### Work instructions
Pick up the email exchange about the review of A Kind of Absence after its last sentence and carry it forward.
+++ Text segment +++
In the time + context in which it was written, A Kind of Absence was an
invaluable little book, and did find many of its intended readers.

My recommendation to Duarte is to contact the publisher Ralph Nazareth:
[email protected]

VM

On Fri, 26 May 2023, 21:42 Frederick Noronha, <[email protected]>
wrote:

> My comments on the above review (unpublished, written circa 2009) --FN:
>
> >> India they come from is irrelevant. The numbers that have left Punjab
> >> probably equal the numbers that have left Kerala. That Goa has a
> monopoly on
> >> exiles is simply not true. The Indian subcontinent has been left by
> millions
> >> of people over the last two centuries.
>
> Nobody denies that in absolute numbers Goa is completely insignificant
> in the South Asian migration story. However, that does not deny two
> facts (i) that Goans have been migrating overseas for approx 150 years
> or more, much before others parts saw opportunity in large-scale
> migration or was compelled by circumstance to do so. One exception is
> the British-fuelled indenture labour, but that is another kind of
> migration altogether, with the population that went out integrating
> completely with their new areas and not planning or dreaming of a
> return afaik (ii) Goa's migration, per capita, has been very high.
> About the highest in the world (if I recall Robert Newman right, at
> levels of countries of Lebanon, Cyprus and other depleted-by-migration
> societies....)
>
> >> colonisation, the only real identity it had ever had. It has not yet
> >> acquired a wholly Indian identity. If and when it does, it will be like
> any
> >> other small Indian state, allowing for local idiosyncrasies. The whole
> >> reason for Mr. Coutinho’s quixotic quest will disappear.
+++ Stored data +++
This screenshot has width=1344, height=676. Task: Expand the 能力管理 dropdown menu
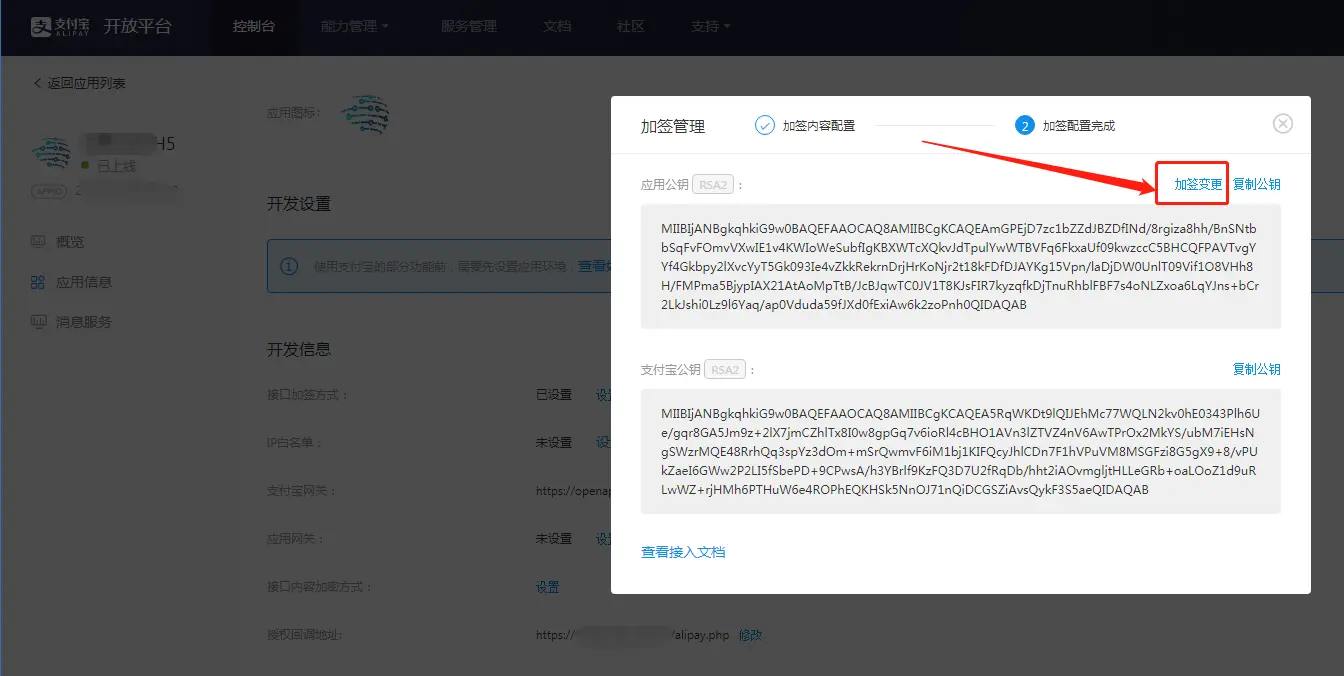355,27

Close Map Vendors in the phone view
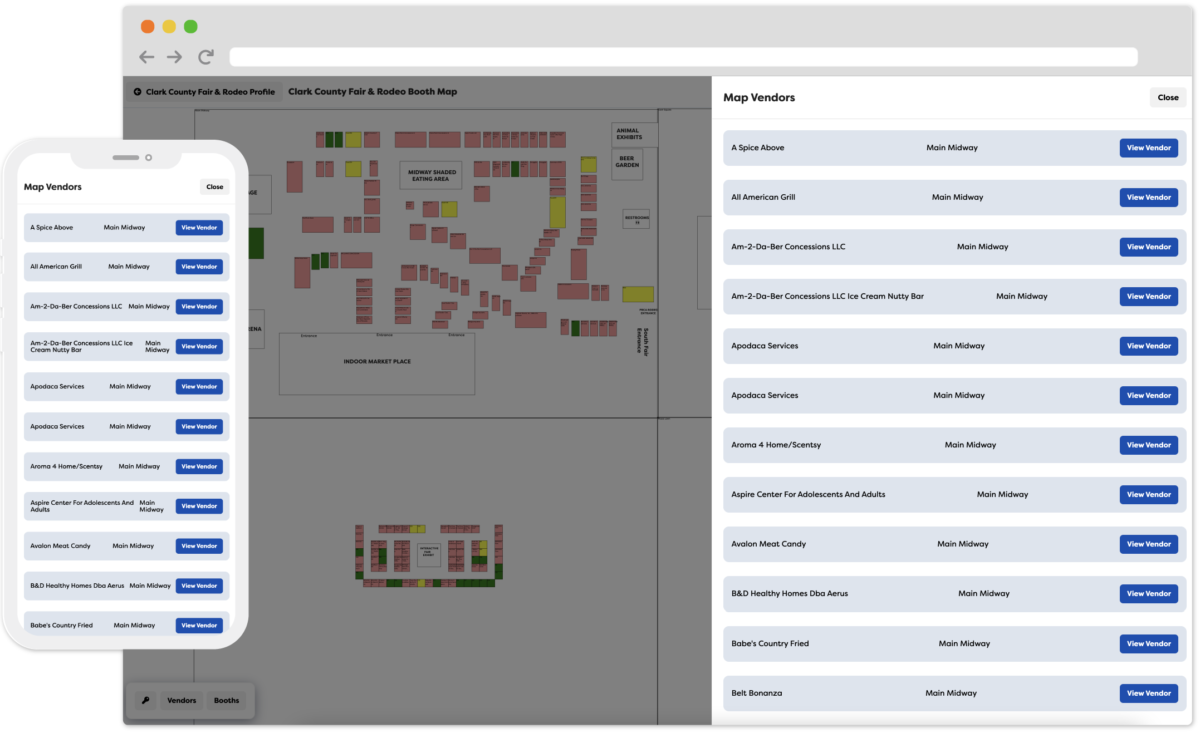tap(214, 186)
+++
### The response
>
> Btw, what is a "wholly Indian identity"? Is there any such thing? I
> thought every state was unique in its own way, and even the Hindi
> speaking belt has its own uniqueness among the areas there.
>
> This kind of thinking of the 'mainstream' and the 'periphery' in a
> country with the diversity of India is both simplistic and misleading,
> in my view.
>
> >> These remarks have been prompted by the decisions of the two famous and
> >> sophisticated Goans to live in the state they were born. Mario Miranda
> went
> >> back to his ancestral house at Loutolim, Frank Simões built a beautiful
> >> villa at Candolim. Many other Goans have returned home with less
> publicity,
> >> and of course many other people non-Goans have chosen to live there of
> late,
> >> because it is a pleasant place to live.
>
> Again some more stereotyped thinking by someone who seems to
> understand Goa only through a few big names. But just because the
> writer isn't aware of trends or people beyond Simoes and Miranda, does
> it mean they don't exist?
>
> This is like New Delhi deciding it's time that its time that someone
> with a Goan sounding name deserves some national award, and they opt
> for the most cliched Goans available, i.e. those who are popular in
> the 'national mindset' but might not be known or too relevant back
> home.
>
> Even more pretentious is the Times of India Goa edition which tries to
> define Goa through the three-to-four prominent Goans it has created
> through its own projections in places like Bombay. So, stereotype
> feeding further stereotype....
>
> On Fri, 26 May 2023 at 21:38, Frederick Noronha <
> [email protected]> wrote:
>
>>
>> *Dom Moraes apparently wrote the review below (needs to be verified)...
>> FN*
>>
>>
>>
>> *Goan exile: in search of an identity*
>> Somebody recently sent me a slim paperback called "A Kind of Absence:
>> Life in the Shadow of History". The author has a very melodious name.
>> João da Veiga Coutinho, and the blurb tells me that he was born in
>> Margão, but now lives in Philadelphia. He would seem to be a fairly elderly
>> person, and to have traveled widely in the course of his career. The book
>> is very difficult to describe. On the surface it is a collection of essays
>> and fragmentary prose pieces, but they do not seem to be particularly
>> connected in terms of chronology. What connects them is that they are all
>> to do with the theme of exile. The theme interests me. Wherever I have
>> lived I have felt an exile, and this would worry me less if I knew from
>> where.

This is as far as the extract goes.